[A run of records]
------

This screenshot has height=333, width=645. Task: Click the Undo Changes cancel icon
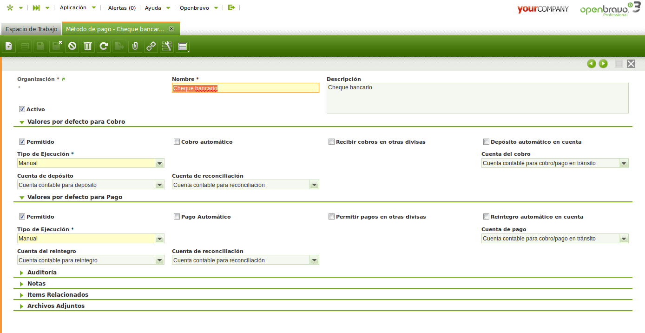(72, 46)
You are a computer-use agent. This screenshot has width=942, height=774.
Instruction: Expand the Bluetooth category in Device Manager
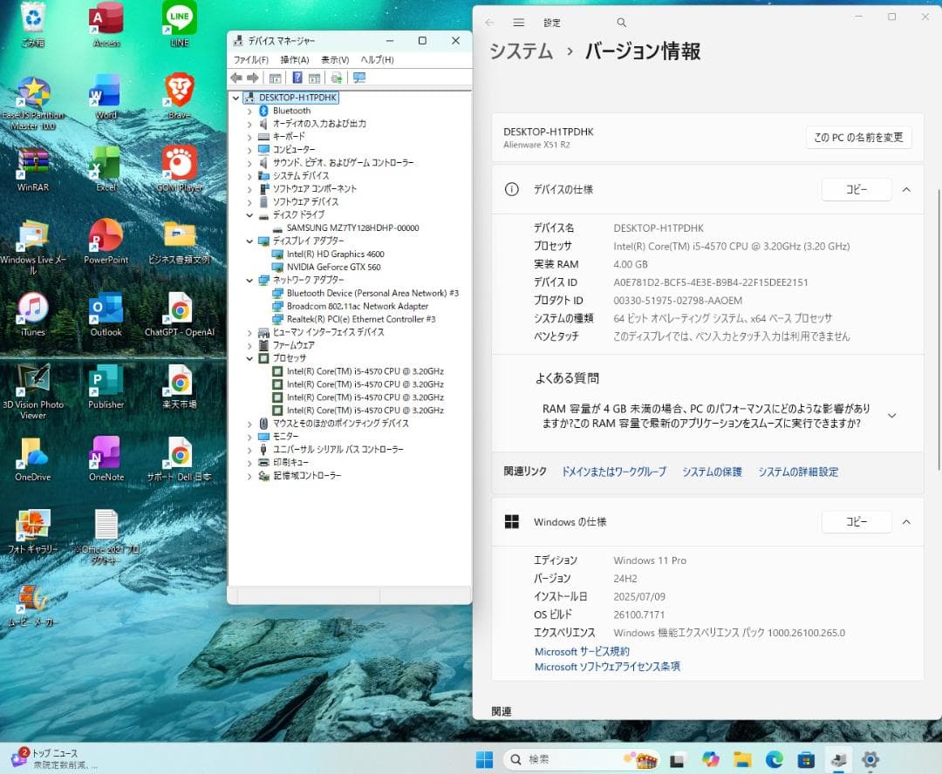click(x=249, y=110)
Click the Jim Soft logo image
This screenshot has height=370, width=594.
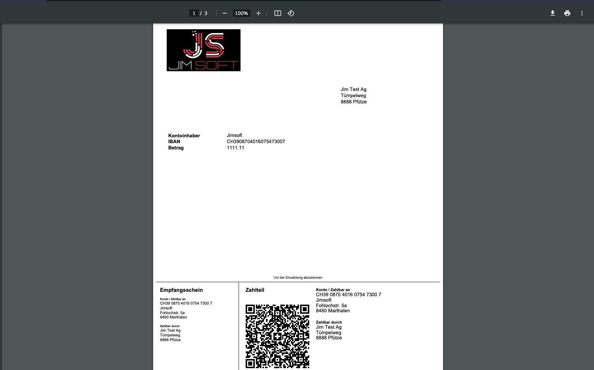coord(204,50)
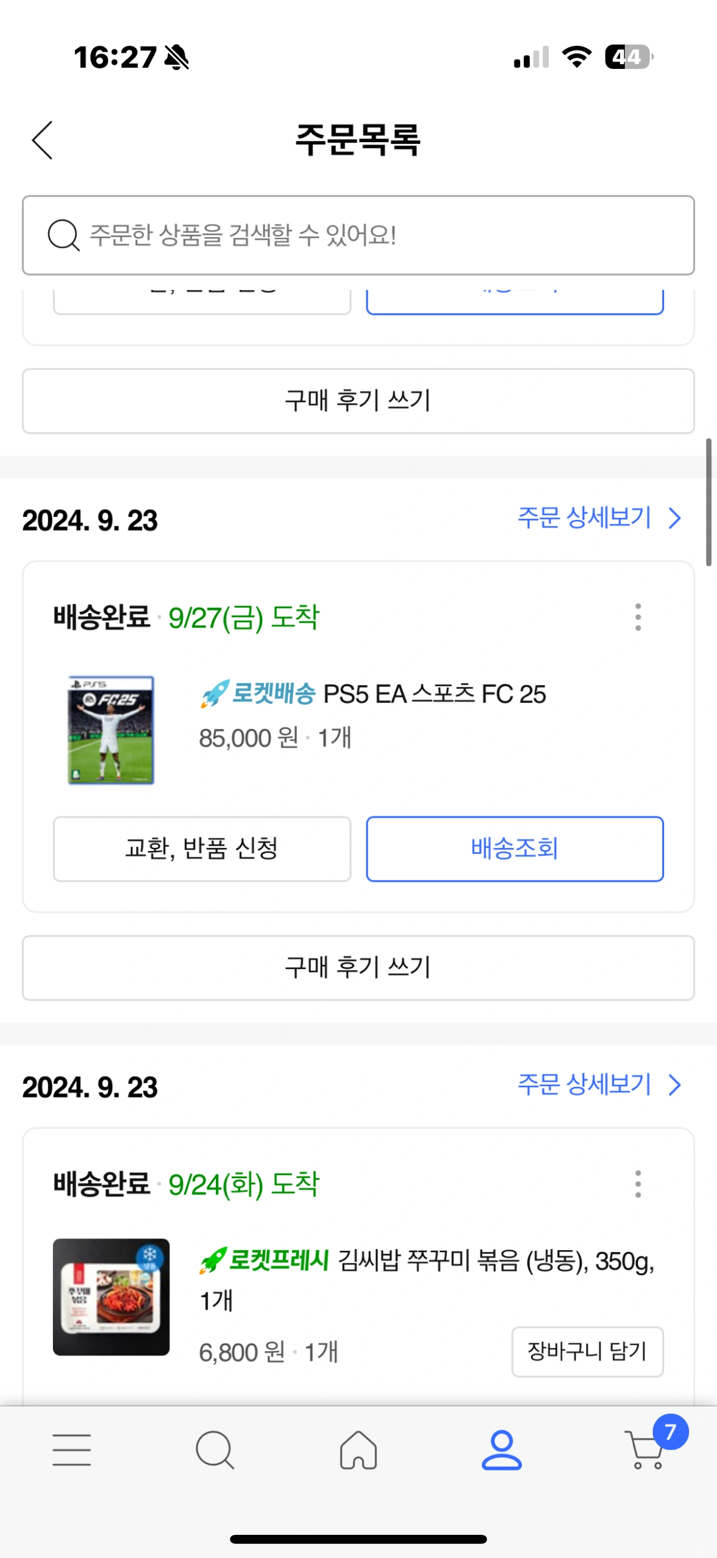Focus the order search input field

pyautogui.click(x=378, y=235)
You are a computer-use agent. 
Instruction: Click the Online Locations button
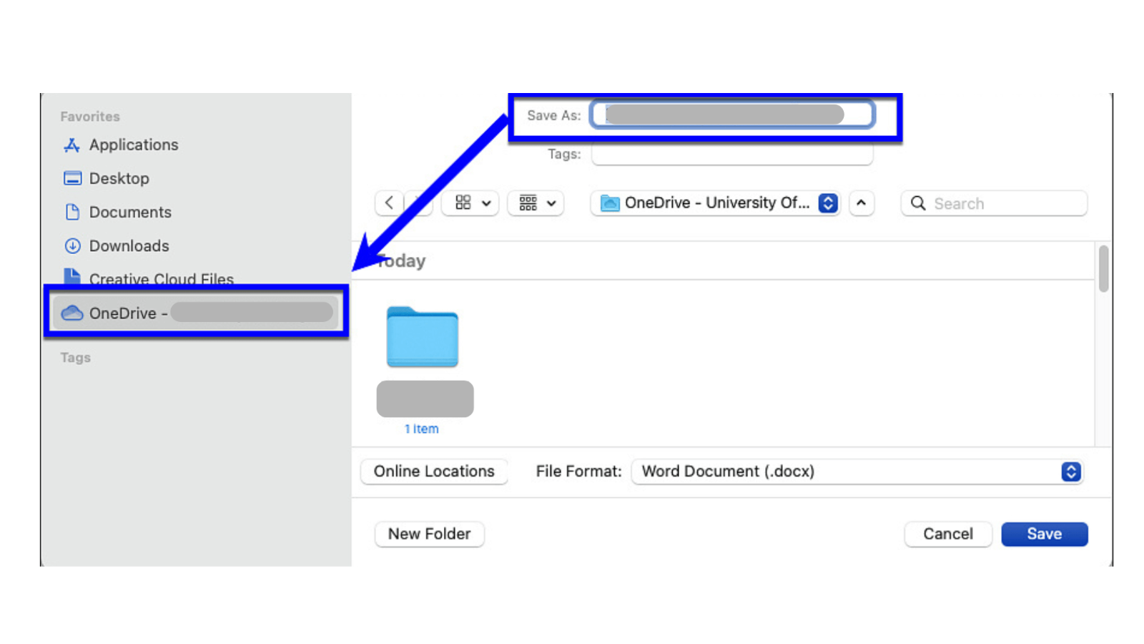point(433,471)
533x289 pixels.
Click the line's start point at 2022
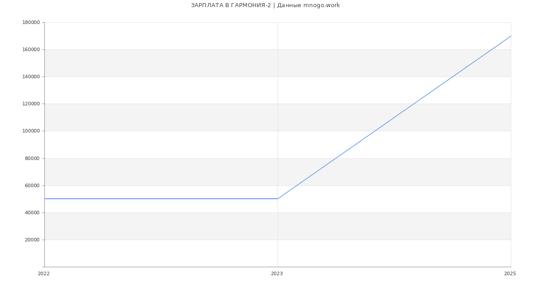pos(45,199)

------

* **Short exercise**: Copy out every one of the lines above word for word, leaving the pictures out.

* **Expected output**:
This screenshot has height=333, width=645. Task: Click the Undo Changes cancel icon
(72, 46)
You are a computer-use agent. This screenshot has width=942, height=774.
Instruction: Expand the Bluetooth category in Device Manager
click(x=249, y=110)
Click the Jim Soft logo image
This screenshot has height=370, width=594.
coord(204,50)
Focus the order search input field

pyautogui.click(x=378, y=235)
You are a computer-use agent. 
Instruction: Click the Online Locations button
point(433,471)
533x289 pixels.
Click the line's start point at 2022
pos(45,199)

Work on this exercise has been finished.